*** RECORDS Section Begins ***

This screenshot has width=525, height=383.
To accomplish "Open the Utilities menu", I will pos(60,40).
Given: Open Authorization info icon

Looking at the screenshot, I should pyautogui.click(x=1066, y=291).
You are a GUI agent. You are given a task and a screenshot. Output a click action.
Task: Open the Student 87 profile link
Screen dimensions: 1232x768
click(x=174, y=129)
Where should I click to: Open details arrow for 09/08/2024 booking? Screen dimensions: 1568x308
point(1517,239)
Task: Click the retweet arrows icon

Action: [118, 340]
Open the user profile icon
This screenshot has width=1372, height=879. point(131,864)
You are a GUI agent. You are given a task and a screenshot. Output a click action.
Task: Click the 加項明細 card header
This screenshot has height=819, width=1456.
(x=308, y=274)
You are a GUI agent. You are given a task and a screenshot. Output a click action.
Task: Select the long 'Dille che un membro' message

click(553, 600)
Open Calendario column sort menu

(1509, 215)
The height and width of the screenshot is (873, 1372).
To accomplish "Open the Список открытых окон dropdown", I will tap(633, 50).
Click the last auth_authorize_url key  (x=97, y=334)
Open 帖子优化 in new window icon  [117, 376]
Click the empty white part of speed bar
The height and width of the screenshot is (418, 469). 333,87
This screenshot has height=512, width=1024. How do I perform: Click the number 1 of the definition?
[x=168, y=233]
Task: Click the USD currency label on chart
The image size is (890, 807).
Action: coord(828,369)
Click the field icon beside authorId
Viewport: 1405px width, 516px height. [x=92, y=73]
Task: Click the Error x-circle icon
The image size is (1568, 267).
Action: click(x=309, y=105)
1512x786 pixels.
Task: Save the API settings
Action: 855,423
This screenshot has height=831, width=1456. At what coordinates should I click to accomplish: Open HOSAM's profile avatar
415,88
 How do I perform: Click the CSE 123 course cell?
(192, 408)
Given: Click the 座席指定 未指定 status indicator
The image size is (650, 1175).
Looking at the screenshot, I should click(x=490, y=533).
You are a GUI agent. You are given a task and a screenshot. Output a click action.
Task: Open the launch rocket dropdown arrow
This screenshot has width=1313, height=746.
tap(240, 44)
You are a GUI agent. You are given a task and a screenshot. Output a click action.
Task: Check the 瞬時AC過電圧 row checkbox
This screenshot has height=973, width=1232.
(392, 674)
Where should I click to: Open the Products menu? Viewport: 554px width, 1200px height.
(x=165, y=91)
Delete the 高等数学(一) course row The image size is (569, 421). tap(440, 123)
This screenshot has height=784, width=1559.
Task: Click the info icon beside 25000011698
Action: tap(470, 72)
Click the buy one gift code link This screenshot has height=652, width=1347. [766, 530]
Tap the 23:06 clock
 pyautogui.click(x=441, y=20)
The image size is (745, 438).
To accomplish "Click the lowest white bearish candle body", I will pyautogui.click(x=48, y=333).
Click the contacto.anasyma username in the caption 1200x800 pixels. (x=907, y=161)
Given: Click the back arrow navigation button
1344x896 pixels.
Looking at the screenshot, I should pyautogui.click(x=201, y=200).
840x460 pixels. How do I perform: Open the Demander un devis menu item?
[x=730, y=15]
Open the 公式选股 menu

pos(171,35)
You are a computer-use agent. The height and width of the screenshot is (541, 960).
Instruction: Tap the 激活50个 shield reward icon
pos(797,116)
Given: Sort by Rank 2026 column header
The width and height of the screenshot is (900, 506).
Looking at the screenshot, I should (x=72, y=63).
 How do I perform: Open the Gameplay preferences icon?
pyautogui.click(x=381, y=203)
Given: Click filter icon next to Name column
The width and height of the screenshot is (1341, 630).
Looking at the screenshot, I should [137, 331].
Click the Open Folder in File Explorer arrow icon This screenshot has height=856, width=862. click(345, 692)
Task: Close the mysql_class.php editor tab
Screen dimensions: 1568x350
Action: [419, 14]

*** RECORDS Section Ends ***

→ EXERCISE
In the data above, retype exactly and only the lines between the one holding "Task: Open the launch rocket dropdown arrow" and the one holding "Task: Check the 瞬時AC過電圧 row checkbox", inclusive.

→ WRITTEN ANSWER
Task: Open the launch rocket dropdown arrow
This screenshot has width=1313, height=746.
tap(240, 44)
You are a GUI agent. You are given a task and a screenshot. Output a click action.
Task: Check the 瞬時AC過電圧 row checkbox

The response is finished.